In article <431@rti-sel.UUCP> wfi@rti-sel.UUCP (William Ingogly) writes:
>>No one is ready for a sustained and giving relationship with another
>>person until he is happy with his own life and likes and respects
>>himself as a person. 
Pooh responded with:
>Or in other words, you're not ready to live with anyone
>else until you've lived alone enough.  
>
>Wait a minute. . .that doesn't sound right.  How do you
>learn to live with someone except by doing it?  Once you
>learn not to need anyone else, how do you learn to let them in
>again?  It seems to me that there's more required than just being
>able to get along with yourself--I know LOTS of people who
>can do that just fine; it's learning to give and take that they
>fail at.  And THAT can only be learned with practice.

I agree that people can be quite happy with themselves and fail
miserably at giving (and some people I knew would never be able
to give/share regardless of the practice).  However *I* didn't 
read Bill's statement as being one that "you're not ready to live
with anyone else until you've lived alone enough".  I think living
with someone or alone is immaterial here.  For a relationship to 
succeed and grow both partners must be 'whole'.  If a person is
missing something in their own life, I don't think that they're 
going to be able to find it in someone else's life.  The solution
must come from within.
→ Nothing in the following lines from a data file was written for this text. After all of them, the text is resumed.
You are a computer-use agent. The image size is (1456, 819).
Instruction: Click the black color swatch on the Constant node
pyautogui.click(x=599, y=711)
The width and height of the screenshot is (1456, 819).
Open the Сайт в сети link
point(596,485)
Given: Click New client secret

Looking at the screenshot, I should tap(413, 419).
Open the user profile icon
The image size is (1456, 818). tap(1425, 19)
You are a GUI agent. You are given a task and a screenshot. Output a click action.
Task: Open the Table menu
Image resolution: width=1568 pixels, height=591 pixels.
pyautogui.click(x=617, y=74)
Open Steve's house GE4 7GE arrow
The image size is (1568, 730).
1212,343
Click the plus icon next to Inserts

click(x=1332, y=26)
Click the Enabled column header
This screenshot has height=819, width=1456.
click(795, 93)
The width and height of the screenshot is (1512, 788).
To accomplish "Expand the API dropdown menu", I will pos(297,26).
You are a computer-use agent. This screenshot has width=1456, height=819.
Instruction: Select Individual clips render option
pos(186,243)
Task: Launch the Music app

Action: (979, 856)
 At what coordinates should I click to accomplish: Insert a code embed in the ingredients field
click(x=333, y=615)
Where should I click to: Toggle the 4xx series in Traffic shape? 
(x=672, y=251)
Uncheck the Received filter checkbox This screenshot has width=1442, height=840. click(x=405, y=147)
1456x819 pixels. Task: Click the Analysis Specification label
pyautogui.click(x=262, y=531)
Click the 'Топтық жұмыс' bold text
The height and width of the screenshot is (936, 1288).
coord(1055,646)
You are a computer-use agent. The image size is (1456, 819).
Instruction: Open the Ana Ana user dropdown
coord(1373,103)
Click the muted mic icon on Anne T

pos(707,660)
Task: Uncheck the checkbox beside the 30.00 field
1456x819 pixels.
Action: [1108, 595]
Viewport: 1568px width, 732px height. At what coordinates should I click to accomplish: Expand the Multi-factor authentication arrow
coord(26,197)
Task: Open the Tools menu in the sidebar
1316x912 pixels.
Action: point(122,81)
So until the person has their own self 
respect, Bill is right a 'sustained and giving relationship' is 
not possible.

John.

>many live dissatisfied after the
>initial sexual glow wears off; many more flit from relationship to
>relationship searching for a One True Love that is a grand lie foisted
>on us by a thousand-year-old European romantic tradition and mass
>media that are as obsessed with selling True Love as with selling Sex
>(The long sad history of the True Love myth will have to await another
>posting). The relationships that last are the result of plain old hard 
>work and dedication, folks, with a small element of luck thrown in. 
>There's nothing magical about sex OR love. 

Yow!  can you say "cynicism"?  
I'm sorry if you are as disillusioned as you appear,
Bill, because I can still find some magic out there
in places.  It's not something that you can depend on;
it's fleeting, like a butterfly.  But you can still
find it.

>Like, wow, you've
>been living by yourself for five years now; you'd better find a
>housemate or SO soon, or you'll become too INTOLERANT and SELF-INDULGENT 
>to ever do it again! 

Naaah--you just have to start feeling like you'd like
to have someone share the mortgage. . .:-)

Pooh

topaz!unipress!pooh     unipress!pooh@topaz.ARPA

Thank you, my gallant little prince of baloney.